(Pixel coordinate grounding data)
※ ※ ※
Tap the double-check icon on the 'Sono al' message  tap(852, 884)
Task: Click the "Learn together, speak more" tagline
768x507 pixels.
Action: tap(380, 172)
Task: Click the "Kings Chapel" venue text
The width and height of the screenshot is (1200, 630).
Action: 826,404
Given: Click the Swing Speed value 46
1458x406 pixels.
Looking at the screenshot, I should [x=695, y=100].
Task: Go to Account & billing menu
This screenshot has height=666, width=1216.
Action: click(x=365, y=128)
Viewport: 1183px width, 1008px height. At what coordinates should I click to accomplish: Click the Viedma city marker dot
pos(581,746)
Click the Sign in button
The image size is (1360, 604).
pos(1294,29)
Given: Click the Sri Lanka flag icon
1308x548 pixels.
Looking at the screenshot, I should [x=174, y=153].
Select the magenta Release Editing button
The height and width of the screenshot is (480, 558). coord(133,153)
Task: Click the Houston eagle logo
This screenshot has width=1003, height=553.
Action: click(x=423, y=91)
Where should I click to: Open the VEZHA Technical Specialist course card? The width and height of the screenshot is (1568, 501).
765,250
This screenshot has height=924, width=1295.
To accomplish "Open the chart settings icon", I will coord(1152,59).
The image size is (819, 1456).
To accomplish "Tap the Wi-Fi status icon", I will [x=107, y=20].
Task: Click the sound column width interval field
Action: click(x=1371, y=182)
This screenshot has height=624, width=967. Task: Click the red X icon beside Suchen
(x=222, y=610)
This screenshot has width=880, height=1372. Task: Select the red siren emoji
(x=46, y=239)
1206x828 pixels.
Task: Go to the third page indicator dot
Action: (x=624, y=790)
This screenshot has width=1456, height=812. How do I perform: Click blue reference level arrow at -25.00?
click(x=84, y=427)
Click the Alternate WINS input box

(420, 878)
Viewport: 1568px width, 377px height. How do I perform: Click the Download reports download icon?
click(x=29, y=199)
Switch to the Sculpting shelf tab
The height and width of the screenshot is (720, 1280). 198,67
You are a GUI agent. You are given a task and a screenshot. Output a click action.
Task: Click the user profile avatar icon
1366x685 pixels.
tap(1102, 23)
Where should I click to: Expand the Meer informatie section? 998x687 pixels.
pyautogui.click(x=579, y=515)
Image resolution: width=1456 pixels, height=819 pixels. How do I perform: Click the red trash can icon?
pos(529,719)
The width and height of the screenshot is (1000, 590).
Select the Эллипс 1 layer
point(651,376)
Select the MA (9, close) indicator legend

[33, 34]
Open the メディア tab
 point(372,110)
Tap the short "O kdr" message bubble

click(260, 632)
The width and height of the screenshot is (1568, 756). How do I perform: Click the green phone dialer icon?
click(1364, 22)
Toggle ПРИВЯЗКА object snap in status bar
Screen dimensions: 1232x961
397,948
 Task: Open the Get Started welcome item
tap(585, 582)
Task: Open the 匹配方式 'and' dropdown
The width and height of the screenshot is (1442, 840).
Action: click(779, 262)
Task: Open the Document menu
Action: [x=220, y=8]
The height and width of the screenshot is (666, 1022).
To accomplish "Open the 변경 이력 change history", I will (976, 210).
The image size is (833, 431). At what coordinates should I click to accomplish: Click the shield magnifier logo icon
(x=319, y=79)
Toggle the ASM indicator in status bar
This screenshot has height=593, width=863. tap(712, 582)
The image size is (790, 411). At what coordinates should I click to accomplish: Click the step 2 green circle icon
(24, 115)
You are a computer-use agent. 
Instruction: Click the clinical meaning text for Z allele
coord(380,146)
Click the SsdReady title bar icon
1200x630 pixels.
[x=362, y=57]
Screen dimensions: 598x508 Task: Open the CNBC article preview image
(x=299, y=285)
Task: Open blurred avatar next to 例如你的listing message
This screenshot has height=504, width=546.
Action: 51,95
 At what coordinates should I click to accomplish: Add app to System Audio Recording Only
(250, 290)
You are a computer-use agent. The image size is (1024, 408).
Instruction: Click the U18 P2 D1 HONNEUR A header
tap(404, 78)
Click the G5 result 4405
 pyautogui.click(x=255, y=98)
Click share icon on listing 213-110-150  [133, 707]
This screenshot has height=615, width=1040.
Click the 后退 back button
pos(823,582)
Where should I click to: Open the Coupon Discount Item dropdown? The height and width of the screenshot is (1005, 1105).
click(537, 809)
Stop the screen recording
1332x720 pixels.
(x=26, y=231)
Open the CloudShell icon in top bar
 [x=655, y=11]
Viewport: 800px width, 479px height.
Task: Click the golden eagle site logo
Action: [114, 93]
※ ※ ※
Work to be completed
All lines in the records with the string "computer" should be copied out.

Response below
You are a computer-use agent. 
You are a computer-use agent. The image size is (1024, 408).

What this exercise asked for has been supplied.